= Pixel coordinate grounding data =

= Beginning of Section =

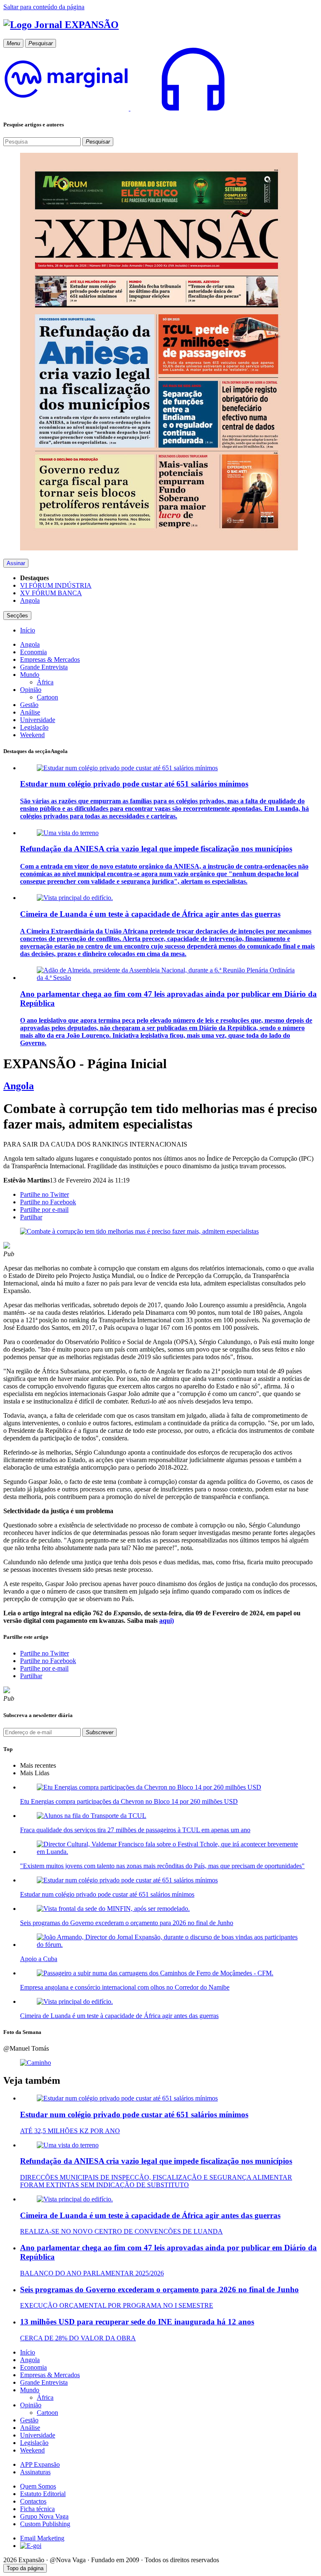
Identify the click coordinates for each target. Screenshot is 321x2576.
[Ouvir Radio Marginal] (129, 108)
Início (27, 2352)
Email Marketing (42, 2538)
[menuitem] (27, 630)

= End of Section =

= Problem details =
Output all entries unchanged; skip the pictures.

= Exercise result =
Identify the click coordinates for each target. Screenshot is 321x2576.
[Ouvir Radio Marginal] (129, 108)
Início (27, 2352)
Email Marketing (42, 2538)
[menuitem] (27, 630)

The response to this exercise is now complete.